„Prawdopodobnie zostanie to zrobione głównie w celu odwrócenia uwagi ludności kraju od delikatnych kwestii związanych z wojną Rosji z Ukrainą. W tym celu nawet sporządzane i rozpowszechniane są fałszywe listy od władz ukraińskich. Rosyjskie kanały propagandowe rozpowszechniają list rzekomo otrzymany od Ukraińca. wojskowych i rzekomo podpisany przez przewodniczącego Państwowej Służby Granicznej” – poinformowali w oświadczeniu ukraińscy pogranicznicy.
Mało tego, zaznacza się, że w liście propagandyści nawet nie zadawali sobie trudu, aby napisać poprawny gramatycznie list lub przyjrzeć się geograficznym i faktycznym informacjom o granicy ukraińskiej.

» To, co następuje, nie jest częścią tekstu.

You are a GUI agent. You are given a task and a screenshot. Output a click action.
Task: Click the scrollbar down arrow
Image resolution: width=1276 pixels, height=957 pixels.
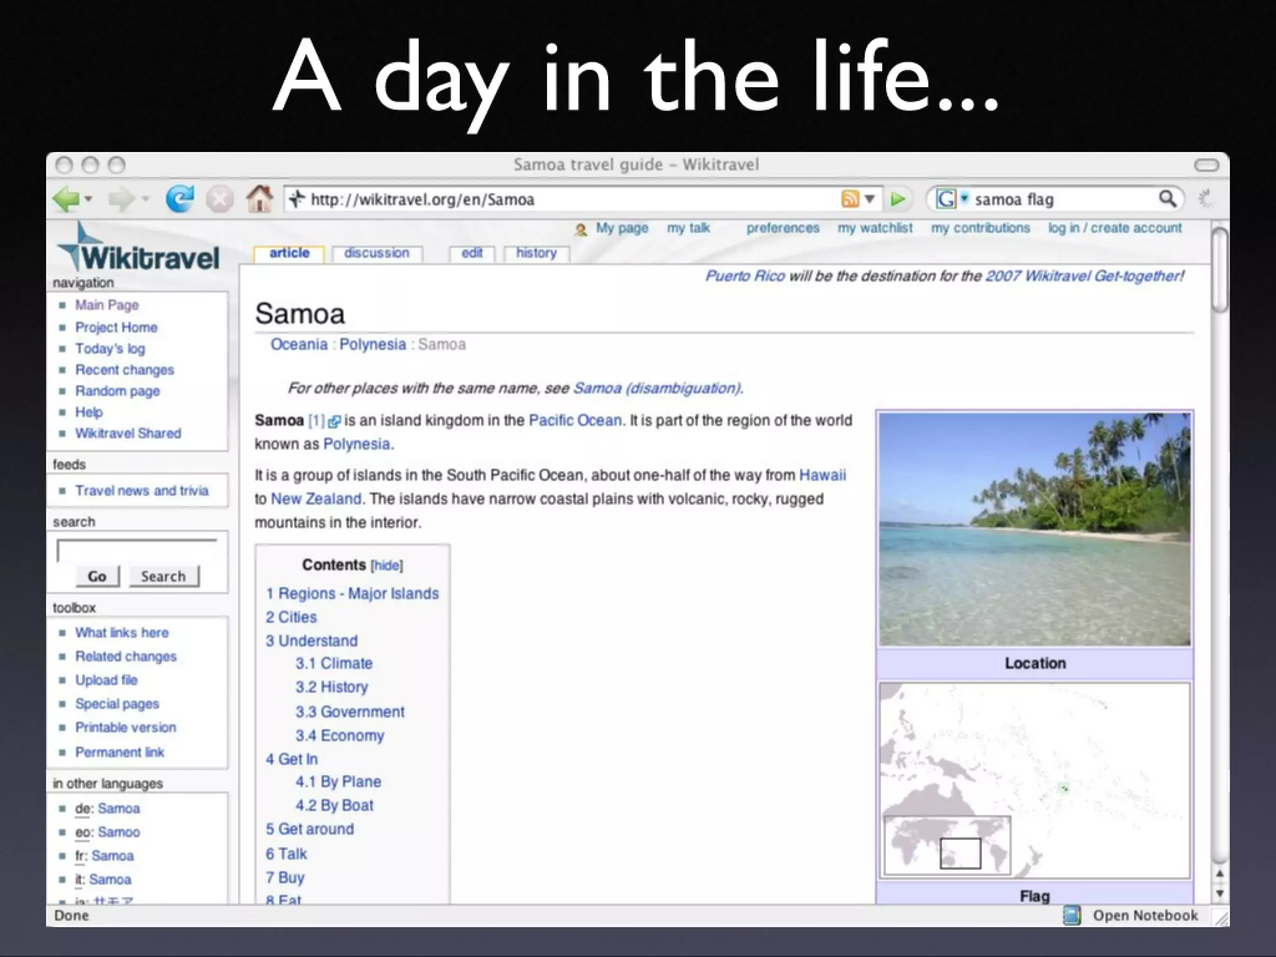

„Nie możemy wykluczyć, że tekst pisma został przetłumaczony na język ukraiński przy pomocy tłumacza internetowego. Oświadczamy, że administracja Państwowej Służby Granicznej nie otrzymała takiego pisma. Siłami Ukrainy taki list nie powstał i nie został wysłany do Straży Granicznej Mało tego, na Ukrainie podobna korespondencja odbywa się tylko e-mailem.w formie dokumentów.Ale skąd agresor wsteczny to wie? Potraktuj pojawienie się fałszywego listu w przestrzeni informacyjnej jako zwykłą brudną prowokację rosyjskiej propagandy” – głosili ukraińscy strażnicy graniczni.
„Ewangelista kulinarny. Miłośnik podróży. Namiętny gracz. Certyfikowany pisarz. Fan popkultury”.